Thanks for testing Lee. Im going to try create a test patch for c74 to debug the problem. It sounds like youve tested many more observers than me. Im running into major problems just with devices like operator or analog, and these only have around 200 observable parameters (takes around 10 seconds). There also doesnt seem to be much difference between the speed of JS and standard Max observers. It seems a general M4L problem :/
you are right - it is a general M4L issue, not specific to JS - it is to do with how the module (called MxDCore) handles the processing between Ableton and MAX (whether it's js or not). The problem is actually related to the number of observable parameters in the device being changed and the number of observers currently in use, so you can see why the time gets quite long quite soon.

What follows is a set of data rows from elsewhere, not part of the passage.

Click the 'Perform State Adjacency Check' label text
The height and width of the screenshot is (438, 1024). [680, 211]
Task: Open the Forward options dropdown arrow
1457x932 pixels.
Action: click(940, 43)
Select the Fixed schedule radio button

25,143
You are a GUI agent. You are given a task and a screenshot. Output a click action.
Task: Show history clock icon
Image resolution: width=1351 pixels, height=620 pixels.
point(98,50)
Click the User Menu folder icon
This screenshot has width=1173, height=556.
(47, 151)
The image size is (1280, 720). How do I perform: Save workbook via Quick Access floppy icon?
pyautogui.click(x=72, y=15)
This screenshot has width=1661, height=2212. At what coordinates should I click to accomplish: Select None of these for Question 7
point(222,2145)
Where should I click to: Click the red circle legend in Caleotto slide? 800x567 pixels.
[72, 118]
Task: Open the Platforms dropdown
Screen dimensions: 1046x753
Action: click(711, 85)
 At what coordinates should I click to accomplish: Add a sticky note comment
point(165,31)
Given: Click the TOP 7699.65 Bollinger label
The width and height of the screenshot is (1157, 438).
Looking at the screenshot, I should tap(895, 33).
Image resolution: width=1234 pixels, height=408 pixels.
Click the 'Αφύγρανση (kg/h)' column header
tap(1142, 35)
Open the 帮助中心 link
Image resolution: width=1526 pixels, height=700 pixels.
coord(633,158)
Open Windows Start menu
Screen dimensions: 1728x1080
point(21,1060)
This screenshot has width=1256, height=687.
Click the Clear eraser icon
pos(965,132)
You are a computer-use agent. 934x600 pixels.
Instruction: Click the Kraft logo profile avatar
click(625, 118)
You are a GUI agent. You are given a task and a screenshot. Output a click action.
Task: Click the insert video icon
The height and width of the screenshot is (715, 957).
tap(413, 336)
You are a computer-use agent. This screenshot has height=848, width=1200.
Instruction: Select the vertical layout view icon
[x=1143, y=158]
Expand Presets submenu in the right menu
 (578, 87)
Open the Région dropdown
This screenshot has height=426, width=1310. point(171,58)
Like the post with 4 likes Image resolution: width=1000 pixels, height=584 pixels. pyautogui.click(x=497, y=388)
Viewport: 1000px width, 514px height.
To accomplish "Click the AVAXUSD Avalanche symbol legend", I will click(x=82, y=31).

Its around 2-3 seconds to initialise, with no slow-down in live (ie no "not responding" message). However, thats with only the operators parameters (around 250). I dont notice the initialisation too much, I have a script including each parameter observer as a maxpat file, which I then give each id.
When the observers are first set up, hot swapping presets seems fast (around 3-4 seconds). The speed gets much much slower when I delete those observers and create new ones (around 10-20 seconds or even more) (with a "not responding" message during that time). Its almost like those observers are still in the background working away (even though theyre deleted).
It such a shame. If you use live.object to bang out all these parameters its incredibly fast, but observing is so much slower and degrades with the more observers you delete/create.
Im thinking to delete the observers when the hot swap button is activated and then, use live.object to bang out the values. Then recreate the observers when hot swap is deactived (seems quicker, but total fudge). This strategy also wont work in live 8 because there is no hot swap available in the api.
Quite interesting that the MxDCore python script has the answer. Seems that even if C74 solve the problem with the slow observer, it still wont be available to live8 (because any updates to the python script would only be available to L9 users). I wonder if there is a way to edit the MxDcore script to make it faster? I wish my python skills were better :/
"Its almost like those observers are still in the background working away" - from the code they are still there - they're not actually doing anything, but they're slowing down operations that iterate over the arrays unfortunately. there is a python routine to dump all the parameters a device is currently observing and start again from scratch, but it's not exposed unfortunately
"I wonder if there is a way to edit the MxDcore script to make it faster" - it should be possible for them to make quite a considerable performance gain by addressing a couple of things I think, but whether they are likely to do anything about it is an another thing
I have a good idea how things are working now so I may have a play over the next week - it's a shame that this bottleneck exists for the M4L route that is not there when using Python... I'm surprised it hasn't gained more attention in the past
Sent detailed description to Ableton(this is their code) who will investigate... fingers crossed!
This is brilliant news, Thanks Lee. Really hope they can do something about it. It's one of the main areas where m4l falls down IMHO.
Hi, I've just uploaded a fix for this issue to Livelink MxDCore
There'll be more M4L performance improvements and tweaks coming in the future, but this should be a good start.